BEGIN Data for analysis
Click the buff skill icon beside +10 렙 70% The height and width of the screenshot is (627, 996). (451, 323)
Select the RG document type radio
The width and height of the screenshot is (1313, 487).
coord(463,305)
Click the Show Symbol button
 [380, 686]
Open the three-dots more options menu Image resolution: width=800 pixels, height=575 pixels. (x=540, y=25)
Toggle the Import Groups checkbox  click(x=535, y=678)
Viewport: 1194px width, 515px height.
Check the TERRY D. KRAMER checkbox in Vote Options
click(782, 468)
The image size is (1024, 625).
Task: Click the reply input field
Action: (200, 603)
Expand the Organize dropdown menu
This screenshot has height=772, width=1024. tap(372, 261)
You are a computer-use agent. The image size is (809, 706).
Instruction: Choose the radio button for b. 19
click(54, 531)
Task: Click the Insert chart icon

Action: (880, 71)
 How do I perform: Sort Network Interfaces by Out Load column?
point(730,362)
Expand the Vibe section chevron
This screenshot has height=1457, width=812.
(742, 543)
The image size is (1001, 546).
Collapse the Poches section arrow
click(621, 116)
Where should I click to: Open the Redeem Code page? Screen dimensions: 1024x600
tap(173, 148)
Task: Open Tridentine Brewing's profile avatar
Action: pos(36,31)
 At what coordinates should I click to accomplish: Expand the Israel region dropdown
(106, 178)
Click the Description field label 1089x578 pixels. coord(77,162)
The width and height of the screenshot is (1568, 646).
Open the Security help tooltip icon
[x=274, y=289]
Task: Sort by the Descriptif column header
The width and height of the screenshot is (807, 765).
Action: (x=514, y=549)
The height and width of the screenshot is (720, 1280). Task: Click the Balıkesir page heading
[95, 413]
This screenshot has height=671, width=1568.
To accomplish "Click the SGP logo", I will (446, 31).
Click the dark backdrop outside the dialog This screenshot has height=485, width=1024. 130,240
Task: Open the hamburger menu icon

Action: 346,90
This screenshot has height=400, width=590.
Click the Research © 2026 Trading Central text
END Data for analysis
Problem to solve: Exactly reproduce the entries in their entirety.

Answer for the task:
Click the buff skill icon beside +10 렙 70% The height and width of the screenshot is (627, 996). (451, 323)
Select the RG document type radio
The width and height of the screenshot is (1313, 487).
coord(463,305)
Click the Show Symbol button
 [380, 686]
Open the three-dots more options menu Image resolution: width=800 pixels, height=575 pixels. (x=540, y=25)
Toggle the Import Groups checkbox  click(x=535, y=678)
Viewport: 1194px width, 515px height.
Check the TERRY D. KRAMER checkbox in Vote Options
click(782, 468)
The image size is (1024, 625).
Task: Click the reply input field
Action: (200, 603)
Expand the Organize dropdown menu
This screenshot has height=772, width=1024. tap(372, 261)
You are a computer-use agent. The image size is (809, 706).
Instruction: Choose the radio button for b. 19
click(54, 531)
Task: Click the Insert chart icon

Action: (880, 71)
 How do I perform: Sort Network Interfaces by Out Load column?
point(730,362)
Expand the Vibe section chevron
This screenshot has height=1457, width=812.
(742, 543)
The image size is (1001, 546).
Collapse the Poches section arrow
click(621, 116)
Where should I click to: Open the Redeem Code page? Screen dimensions: 1024x600
tap(173, 148)
Task: Open Tridentine Brewing's profile avatar
Action: pos(36,31)
 At what coordinates should I click to accomplish: Expand the Israel region dropdown
(106, 178)
Click the Description field label 1089x578 pixels. coord(77,162)
The width and height of the screenshot is (1568, 646).
Open the Security help tooltip icon
[x=274, y=289]
Task: Sort by the Descriptif column header
The width and height of the screenshot is (807, 765).
Action: (x=514, y=549)
The height and width of the screenshot is (720, 1280). Task: Click the Balıkesir page heading
[95, 413]
This screenshot has height=671, width=1568.
To accomplish "Click the SGP logo", I will (446, 31).
Click the dark backdrop outside the dialog This screenshot has height=485, width=1024. 130,240
Task: Open the hamburger menu icon

Action: 346,90
This screenshot has height=400, width=590.
Click the Research © 2026 Trading Central text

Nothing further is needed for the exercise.